We do, however, have real concerns that courts will lose sight of the reason they are there – to dispense justice – in the seemingly endless quest to comply with time targets set nationally by the Ministry of Justice. We are also left with the feeling that “Stop Delaying Justice” is aimed much more at the defence than the prosecution. 

We are told the magistrates will “insist on a plea at first hearing save in exceptional circumstances”. There is no guidance on what will be “exceptional circumstances” but the training material given to magistrates (a copy of which can be found here, thanks to the London Criminal Courts Solicitors’ Association) makes it plain that the sheer size of the prosecution evidence, or the possible complexity of the case, will not be sufficient to avoid entering a plea at first hearing. Recently, we were refused an adjournment in a case where the statements attached to the police’s summary of the case (and much of the summary itself) referred to an offence for which the defendant had not been charged! 

Traditionally, defence lawyers are blamed for “dragging cases out” in the totally mistaken belief that we do so to increase our fees. For those that still do not know – we are paid on a fixed fee basis. It is definitely in our own interests to deal with cases quickly. There is no “profit” in us getting a case adjourned. We ask for adjournments because we need them. Whilst on this point, it is clear from the training materials that waiting for the result of a legal aid application will not be an “exceptional circumstance”. 

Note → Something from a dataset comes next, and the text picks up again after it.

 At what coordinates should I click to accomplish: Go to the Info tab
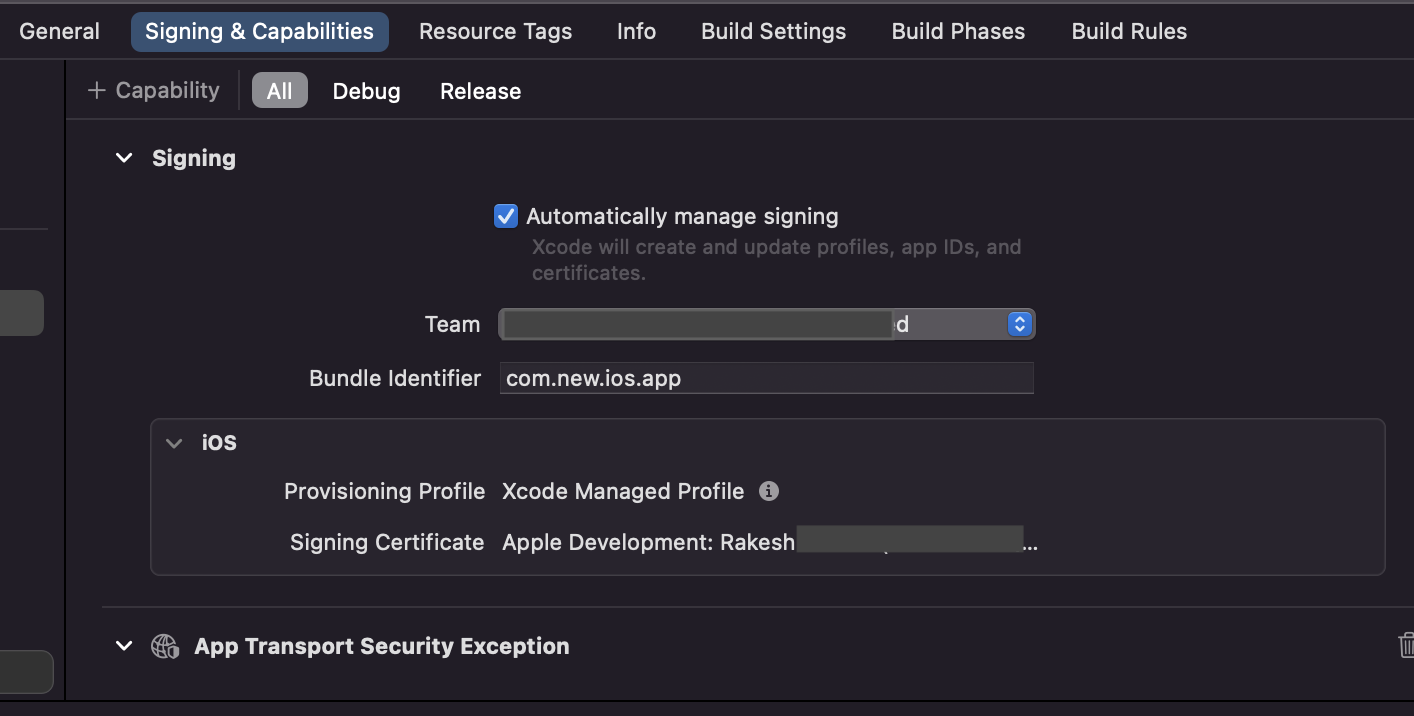pos(636,32)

This causes us the greatest concern, however; “Rigorously examine the need for witnesses to attend court and only allow them to be called where necessary”.  What does this mean, exactly?  One cannot escape the answer that this is effectively requiring the defence to reveal the likely cross-examination of a witness in advance of the trial. How else will a magistrate ascertain the need for a witness to attend court?  

This could be taken to a not-illogical conclusion that a defendant who has exercised his right not to answer questions in interview may then find that he has forfeited his right to have any live prosecution witnesses at his trial.  

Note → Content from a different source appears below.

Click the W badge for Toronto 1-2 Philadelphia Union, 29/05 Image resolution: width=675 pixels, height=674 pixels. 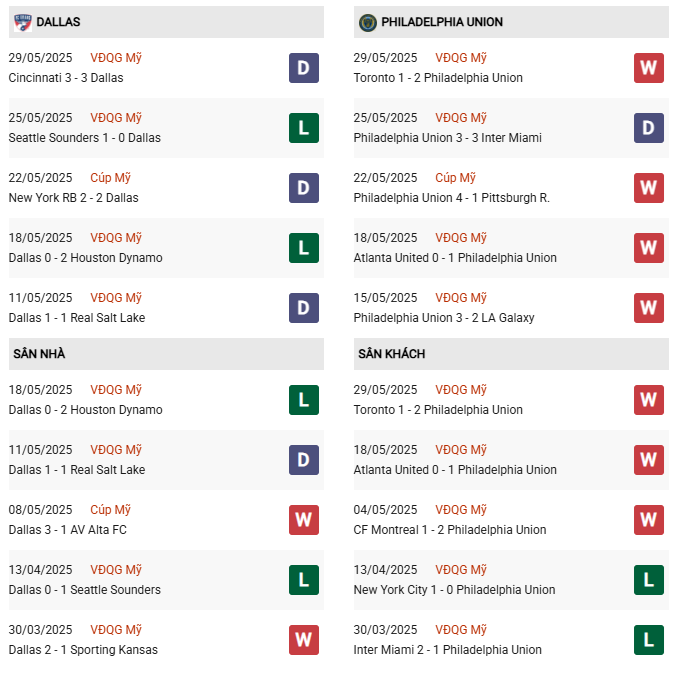click(648, 68)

What happens if the court refuses to allow a witness to be called? It would appear that the only recourse that the defence will have will be to have the decision judicially reviewed. Not really an option for the unrepresented defendant, however. 

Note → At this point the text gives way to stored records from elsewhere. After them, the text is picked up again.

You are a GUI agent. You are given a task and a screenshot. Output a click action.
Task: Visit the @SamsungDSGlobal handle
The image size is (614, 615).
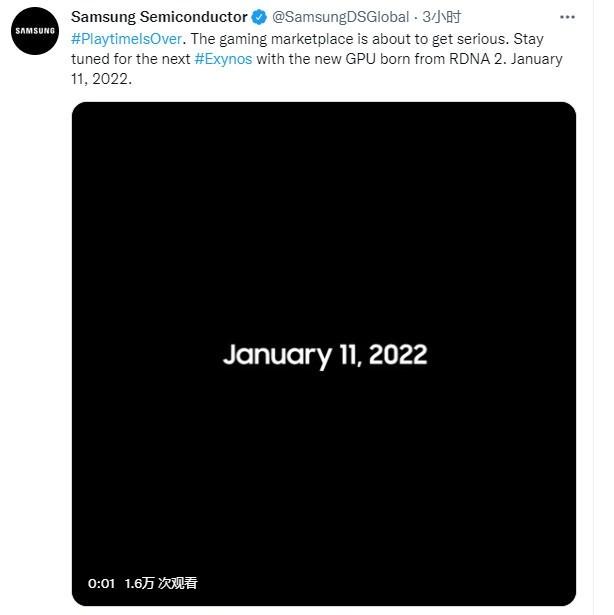pyautogui.click(x=341, y=17)
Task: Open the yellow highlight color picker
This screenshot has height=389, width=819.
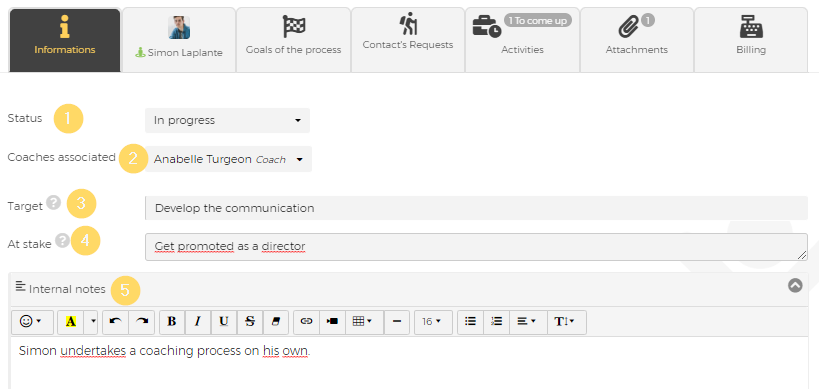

We must, of course, see how this new initiative plays out in practise. It may be that it will speed up the judicial process but history suggests that it will not do so. More worrying, though, is that there is a real possibility that it lead to a higher conviction rate as cases are rushed through the court with indecent haste.

1 comment:

  1. So when you ask for an adjournment to advise on plea, you are met with the facile question: "but surely your client knows what they have done?"
    To which the answer is, "Yes, but they still need me to read the pros case, to take THEIR instructions, and advise whether or not WHAT they have done amounts to the offence charged."
    Obvious examples are self defence to assault, or frequently in fraud cases, was there any dishonesty?